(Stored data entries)
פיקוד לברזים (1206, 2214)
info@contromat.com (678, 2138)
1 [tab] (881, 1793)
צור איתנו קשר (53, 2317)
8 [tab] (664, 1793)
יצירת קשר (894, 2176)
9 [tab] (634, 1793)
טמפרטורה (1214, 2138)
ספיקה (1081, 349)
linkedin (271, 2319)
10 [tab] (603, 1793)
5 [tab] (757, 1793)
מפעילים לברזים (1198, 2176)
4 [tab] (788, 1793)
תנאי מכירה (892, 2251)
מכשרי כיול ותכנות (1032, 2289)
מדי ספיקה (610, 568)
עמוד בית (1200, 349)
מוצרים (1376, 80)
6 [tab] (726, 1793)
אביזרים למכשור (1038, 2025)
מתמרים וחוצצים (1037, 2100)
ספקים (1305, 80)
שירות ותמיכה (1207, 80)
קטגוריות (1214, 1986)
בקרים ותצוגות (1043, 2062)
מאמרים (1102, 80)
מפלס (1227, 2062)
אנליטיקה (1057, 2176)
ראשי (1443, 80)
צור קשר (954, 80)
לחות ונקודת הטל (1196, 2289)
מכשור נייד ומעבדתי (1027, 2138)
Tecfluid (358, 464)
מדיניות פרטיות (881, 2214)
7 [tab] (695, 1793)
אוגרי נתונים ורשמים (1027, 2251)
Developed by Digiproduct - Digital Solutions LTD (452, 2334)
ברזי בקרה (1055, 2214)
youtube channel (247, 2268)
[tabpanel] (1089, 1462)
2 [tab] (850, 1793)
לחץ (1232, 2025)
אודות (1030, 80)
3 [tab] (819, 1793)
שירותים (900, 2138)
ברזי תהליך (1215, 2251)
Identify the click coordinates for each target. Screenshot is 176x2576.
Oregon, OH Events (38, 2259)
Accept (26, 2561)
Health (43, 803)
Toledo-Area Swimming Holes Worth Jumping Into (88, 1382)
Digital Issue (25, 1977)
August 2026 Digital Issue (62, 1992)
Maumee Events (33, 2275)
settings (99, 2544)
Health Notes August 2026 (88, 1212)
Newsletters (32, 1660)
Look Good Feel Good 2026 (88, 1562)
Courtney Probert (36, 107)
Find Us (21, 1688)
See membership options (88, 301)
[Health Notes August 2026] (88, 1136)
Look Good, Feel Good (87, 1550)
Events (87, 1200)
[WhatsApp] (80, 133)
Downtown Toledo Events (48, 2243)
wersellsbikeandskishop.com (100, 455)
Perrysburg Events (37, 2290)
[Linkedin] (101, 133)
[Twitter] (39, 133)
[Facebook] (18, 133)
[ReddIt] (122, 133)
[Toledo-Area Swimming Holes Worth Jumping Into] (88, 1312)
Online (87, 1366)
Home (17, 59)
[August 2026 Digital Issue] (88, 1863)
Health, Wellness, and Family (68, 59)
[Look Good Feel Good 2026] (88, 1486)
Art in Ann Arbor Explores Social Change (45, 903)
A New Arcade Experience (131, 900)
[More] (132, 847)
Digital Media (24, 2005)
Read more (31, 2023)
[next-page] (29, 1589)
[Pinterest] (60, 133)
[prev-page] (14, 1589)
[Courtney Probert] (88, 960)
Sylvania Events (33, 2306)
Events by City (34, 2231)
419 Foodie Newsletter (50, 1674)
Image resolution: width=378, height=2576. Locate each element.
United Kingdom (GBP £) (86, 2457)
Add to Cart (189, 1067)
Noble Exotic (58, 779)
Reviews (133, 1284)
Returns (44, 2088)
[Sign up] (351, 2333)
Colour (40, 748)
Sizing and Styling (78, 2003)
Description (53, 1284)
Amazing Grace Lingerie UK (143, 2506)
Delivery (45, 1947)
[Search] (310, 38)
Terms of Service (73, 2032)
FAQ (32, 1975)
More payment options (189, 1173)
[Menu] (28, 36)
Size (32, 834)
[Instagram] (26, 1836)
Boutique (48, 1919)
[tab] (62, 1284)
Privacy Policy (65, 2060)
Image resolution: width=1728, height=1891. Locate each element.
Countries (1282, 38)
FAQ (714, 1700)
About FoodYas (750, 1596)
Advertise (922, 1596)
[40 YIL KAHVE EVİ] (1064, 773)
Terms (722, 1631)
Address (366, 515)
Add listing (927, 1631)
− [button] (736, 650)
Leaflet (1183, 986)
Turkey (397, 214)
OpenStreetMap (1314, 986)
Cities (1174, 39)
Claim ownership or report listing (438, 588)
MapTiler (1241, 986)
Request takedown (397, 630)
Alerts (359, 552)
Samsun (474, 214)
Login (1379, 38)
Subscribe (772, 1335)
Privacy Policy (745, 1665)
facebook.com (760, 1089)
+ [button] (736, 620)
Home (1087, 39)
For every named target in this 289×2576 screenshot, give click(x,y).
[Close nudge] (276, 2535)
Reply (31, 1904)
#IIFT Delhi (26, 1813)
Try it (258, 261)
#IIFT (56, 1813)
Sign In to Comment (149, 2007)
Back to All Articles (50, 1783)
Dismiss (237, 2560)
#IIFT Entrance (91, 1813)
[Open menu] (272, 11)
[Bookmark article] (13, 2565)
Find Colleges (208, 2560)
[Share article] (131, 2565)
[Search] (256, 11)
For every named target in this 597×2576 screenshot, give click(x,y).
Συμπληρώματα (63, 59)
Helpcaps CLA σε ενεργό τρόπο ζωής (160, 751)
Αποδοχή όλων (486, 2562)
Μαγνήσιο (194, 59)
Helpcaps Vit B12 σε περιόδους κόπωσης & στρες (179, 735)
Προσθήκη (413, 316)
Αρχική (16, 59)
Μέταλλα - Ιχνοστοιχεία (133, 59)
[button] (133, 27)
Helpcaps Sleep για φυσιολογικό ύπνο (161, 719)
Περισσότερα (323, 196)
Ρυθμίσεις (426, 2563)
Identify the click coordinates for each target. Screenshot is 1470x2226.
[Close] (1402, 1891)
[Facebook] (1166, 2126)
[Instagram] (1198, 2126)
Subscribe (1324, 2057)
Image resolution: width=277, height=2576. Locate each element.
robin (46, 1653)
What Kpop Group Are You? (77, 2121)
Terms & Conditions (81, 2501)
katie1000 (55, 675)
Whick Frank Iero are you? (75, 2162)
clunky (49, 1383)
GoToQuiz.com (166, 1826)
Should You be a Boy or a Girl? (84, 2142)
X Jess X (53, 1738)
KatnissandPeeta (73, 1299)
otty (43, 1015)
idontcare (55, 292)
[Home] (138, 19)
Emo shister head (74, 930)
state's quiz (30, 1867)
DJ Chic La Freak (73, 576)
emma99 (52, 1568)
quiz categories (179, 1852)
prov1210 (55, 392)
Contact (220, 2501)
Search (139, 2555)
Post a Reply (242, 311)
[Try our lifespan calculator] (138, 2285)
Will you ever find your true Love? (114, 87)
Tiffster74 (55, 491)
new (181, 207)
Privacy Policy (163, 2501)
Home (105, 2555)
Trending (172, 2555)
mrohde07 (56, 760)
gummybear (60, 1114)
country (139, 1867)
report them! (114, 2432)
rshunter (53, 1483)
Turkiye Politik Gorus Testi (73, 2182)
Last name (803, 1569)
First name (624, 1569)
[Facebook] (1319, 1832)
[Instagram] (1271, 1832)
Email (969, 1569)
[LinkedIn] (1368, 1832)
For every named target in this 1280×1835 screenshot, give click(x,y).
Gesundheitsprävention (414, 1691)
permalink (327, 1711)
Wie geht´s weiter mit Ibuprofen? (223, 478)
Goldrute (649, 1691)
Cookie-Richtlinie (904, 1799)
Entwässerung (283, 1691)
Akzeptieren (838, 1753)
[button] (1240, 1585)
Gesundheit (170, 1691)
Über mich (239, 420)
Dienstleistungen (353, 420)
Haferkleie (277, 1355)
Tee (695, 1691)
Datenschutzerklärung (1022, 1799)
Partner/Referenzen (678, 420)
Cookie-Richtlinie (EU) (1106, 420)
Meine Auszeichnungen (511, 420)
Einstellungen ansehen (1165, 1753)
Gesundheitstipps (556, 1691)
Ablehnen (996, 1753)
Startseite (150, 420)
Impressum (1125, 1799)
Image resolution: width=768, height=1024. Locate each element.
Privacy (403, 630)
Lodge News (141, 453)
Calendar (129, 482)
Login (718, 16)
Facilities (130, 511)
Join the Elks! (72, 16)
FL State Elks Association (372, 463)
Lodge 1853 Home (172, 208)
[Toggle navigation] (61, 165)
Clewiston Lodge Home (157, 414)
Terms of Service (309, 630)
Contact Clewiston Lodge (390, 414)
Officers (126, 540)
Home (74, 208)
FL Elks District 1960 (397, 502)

● Task description
Copy out only the lines of the records above from the one with "Noble Exotic (58, 779)" through the one with "Home (1087, 39)", exactly as they stand, both included.

● Answer box
Noble Exotic (58, 779)
Reviews (133, 1284)
Returns (44, 2088)
[Sign up] (351, 2333)
Colour (40, 748)
Sizing and Styling (78, 2003)
Description (53, 1284)
Amazing Grace Lingerie UK (143, 2506)
Delivery (45, 1947)
[Search] (310, 38)
Terms of Service (73, 2032)
FAQ (32, 1975)
More payment options (189, 1173)
[Menu] (28, 36)
Size (32, 834)
[Instagram] (26, 1836)
Boutique (48, 1919)
[tab] (62, 1284)
Privacy Policy (65, 2060)
Image resolution: width=1728, height=1891. Locate each element.
Countries (1282, 38)
FAQ (714, 1700)
About FoodYas (750, 1596)
Advertise (922, 1596)
[40 YIL KAHVE EVİ] (1064, 773)
Terms (722, 1631)
Address (366, 515)
Add listing (927, 1631)
− [button] (736, 650)
Leaflet (1183, 986)
Turkey (397, 214)
OpenStreetMap (1314, 986)
Cities (1174, 39)
Claim ownership or report listing (438, 588)
MapTiler (1241, 986)
Request takedown (397, 630)
Alerts (359, 552)
Samsun (474, 214)
Login (1379, 38)
Subscribe (772, 1335)
Privacy Policy (745, 1665)
facebook.com (760, 1089)
+ [button] (736, 620)
Home (1087, 39)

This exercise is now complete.